NEW YORK, NY.-
The underlying narrative behind American Psyche: The Unlit Cave
, an unsettling and prescient new monograph by George Elsasser (Daylight, June 2020), is the photographer's exploration of the anxious state of the collective American Consciousness in the era of Trump. American Psyche combines artful abstract imagery with urban landscapes and street photography made in the United States from 2005 to 2019. Together, these photographs serve as visual metaphors mirroring the artist's feelings about racism in America, the current moment, and our inability to live up to American ideals. In his twenties, Elsasser was deeply affected by Carl Jung and his concepts of synchronicity and the unconscious. His story ultimately points a way towards clarity and healing.

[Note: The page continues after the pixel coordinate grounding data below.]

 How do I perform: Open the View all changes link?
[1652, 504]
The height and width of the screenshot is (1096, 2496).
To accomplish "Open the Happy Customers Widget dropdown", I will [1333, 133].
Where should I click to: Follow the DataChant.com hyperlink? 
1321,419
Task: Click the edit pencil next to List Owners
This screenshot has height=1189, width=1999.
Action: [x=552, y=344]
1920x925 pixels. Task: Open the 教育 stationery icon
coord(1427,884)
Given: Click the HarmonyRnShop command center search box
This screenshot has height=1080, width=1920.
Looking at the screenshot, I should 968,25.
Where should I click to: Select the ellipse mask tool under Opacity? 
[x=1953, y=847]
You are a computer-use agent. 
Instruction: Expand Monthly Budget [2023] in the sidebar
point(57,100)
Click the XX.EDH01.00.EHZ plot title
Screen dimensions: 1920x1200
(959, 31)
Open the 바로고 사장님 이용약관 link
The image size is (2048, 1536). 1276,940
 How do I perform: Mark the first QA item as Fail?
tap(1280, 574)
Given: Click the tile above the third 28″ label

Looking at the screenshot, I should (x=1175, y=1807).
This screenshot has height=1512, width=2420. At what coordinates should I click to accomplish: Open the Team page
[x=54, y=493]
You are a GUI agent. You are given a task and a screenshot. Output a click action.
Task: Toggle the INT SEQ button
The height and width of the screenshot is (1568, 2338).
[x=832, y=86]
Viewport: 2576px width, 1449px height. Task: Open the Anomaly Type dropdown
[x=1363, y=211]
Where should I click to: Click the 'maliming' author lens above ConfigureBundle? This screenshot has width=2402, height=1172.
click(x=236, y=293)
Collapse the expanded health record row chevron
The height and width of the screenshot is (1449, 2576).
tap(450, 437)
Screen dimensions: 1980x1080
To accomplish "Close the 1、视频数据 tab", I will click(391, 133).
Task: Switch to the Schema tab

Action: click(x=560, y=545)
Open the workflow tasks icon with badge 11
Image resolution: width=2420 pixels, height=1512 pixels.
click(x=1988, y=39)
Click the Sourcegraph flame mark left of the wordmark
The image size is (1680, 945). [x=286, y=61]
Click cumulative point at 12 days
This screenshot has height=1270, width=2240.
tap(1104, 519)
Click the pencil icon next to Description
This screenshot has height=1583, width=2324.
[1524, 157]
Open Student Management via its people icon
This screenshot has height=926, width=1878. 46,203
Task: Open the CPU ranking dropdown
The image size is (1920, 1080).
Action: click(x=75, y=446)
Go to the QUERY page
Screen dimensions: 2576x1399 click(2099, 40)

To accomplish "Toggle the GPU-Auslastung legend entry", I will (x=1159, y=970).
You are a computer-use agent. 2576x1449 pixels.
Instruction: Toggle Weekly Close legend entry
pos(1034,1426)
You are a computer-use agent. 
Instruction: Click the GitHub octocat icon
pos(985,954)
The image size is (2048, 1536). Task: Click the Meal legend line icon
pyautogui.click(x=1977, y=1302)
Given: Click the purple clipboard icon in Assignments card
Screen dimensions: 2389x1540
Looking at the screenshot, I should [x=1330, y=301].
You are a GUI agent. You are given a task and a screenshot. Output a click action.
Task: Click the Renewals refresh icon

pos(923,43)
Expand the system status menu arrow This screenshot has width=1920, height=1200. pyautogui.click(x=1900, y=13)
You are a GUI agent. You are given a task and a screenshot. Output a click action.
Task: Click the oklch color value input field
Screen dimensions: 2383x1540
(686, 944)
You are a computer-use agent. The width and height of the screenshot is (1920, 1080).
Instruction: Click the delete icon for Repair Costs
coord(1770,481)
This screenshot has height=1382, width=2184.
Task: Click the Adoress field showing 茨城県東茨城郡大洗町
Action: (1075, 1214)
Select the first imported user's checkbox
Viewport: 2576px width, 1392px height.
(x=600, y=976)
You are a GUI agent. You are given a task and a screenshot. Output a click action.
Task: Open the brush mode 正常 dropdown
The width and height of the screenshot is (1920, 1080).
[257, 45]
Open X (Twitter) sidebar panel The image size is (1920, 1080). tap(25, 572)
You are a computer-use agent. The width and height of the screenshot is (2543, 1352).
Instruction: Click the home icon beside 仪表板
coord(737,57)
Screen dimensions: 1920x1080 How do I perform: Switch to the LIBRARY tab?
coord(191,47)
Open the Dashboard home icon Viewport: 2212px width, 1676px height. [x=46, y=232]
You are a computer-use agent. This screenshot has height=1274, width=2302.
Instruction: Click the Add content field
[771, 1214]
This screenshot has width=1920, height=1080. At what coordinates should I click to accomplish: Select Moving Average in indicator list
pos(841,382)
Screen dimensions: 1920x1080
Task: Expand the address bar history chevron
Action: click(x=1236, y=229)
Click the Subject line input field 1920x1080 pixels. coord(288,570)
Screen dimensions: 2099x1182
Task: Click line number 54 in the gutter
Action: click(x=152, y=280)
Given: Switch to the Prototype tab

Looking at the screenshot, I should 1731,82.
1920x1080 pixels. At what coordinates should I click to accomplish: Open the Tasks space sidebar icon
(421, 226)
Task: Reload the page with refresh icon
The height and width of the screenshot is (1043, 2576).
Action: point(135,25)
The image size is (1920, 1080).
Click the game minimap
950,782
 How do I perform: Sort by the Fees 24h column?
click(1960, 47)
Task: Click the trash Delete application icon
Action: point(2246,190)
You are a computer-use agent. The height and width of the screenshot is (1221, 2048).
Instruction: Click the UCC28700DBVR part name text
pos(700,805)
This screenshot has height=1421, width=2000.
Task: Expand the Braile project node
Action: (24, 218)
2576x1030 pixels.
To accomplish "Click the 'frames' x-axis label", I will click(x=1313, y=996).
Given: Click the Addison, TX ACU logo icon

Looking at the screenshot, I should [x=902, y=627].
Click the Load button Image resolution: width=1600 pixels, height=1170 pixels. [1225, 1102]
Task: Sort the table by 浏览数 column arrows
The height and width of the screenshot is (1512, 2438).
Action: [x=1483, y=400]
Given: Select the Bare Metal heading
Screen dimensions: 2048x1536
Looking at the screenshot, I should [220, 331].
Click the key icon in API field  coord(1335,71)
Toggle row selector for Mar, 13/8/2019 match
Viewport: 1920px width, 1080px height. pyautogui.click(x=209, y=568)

In his afterword, Elsasser explains, "For this book, terms such as the unconscious, 'the shadow,' or 'the unlit cave,' all point to the same thing. Like the iceberg, the largest part of our psyche-about 90 percent-lies below our conscious waterline ... A collective unwillingness to explore our 'unlit caves' contributes to our ugliest and at worst deadly behaviors, as revealed in tribalism and groupthink."
In her essay "To dance on an orb," Deborah McLeod, curator and owner of Chroma Projects Art Laboratory in Charlottesville, Virginia likens the spirit of Elsasser's photographs of America to The Historic "Apollo" Moon Landing which was recently honored by NASA on the occasion of its 50th anniversary.
McLeod writes: "We celebrate this remarkable achievement of know-how and promise, of optimism, determination, hubris, possession, tourism, and faith. This is our culture ... George is not just a careful observer and cataloguer of his fellow earthlings' lives and habits, but an interpreter of their secret souls. Many of his candid shots would make him seem an anthropologist, a scientist, his camera the binoculars and the microscope, catching his subjects unaware as they romp and venture, display and assert ... "
The photographs in American Psyche are divided into six sections each introduced with a one-word heading: Predicament, Liberty, Scar Tissue, Currents, Innersections, and Interface. These headings, along with the photo captions in the plate list at the back of the book, provide pointers or clues about the artist's inner thoughts about our complex nation.
Elsasser's color saturated images incorporate shadows, intriguing juxtapositions and angles that are unsettling, sometimes humorous. An image in Interface depicts a boy sitting in a chair looking out at a beach with his face away from the camera. He appears oblivious to the scantily clad young woman with red hair in the background who is starting her climb up a monster mountain. In Currents, the first photograph is a water pistol followed by an image of a policeman with a gun in his holster visible. Behind him is a man in a jumpsuit with an American flag pattern.
In Predicament, the first section in the book, there is a NASA earth image in black and white to which the artist has added a red arrow pointed towards America. On the opposite page is the following text: "A refusal to examine our unconscious caves drives us ever closer to our collective undoing." In the last series, Interface, there is another NASA earth image this time in color with America in the center covered in patches of green. The photograph that follows is of a woman standing on a beach holding a baby. Is Elsasser suggesting there is still hope for humanity if we take a different path?
The endpapers in American Psyche feature four of Elsasser's graphite drawings from his series 'photographer's pencil' (1998-2001) which he describes as 'personages.'
George Elsasser, who has been drawing since childhood, discovered photography at twenty-one and found that, unmoored from traditional uses, it was perfect for his artistic intuitions. He's been included in shows at the Chrysler Museum of Art and New York University (NYU). In 1997 he received a 20-year Retrospective at the Hermitage Museum, Norfolk, VA.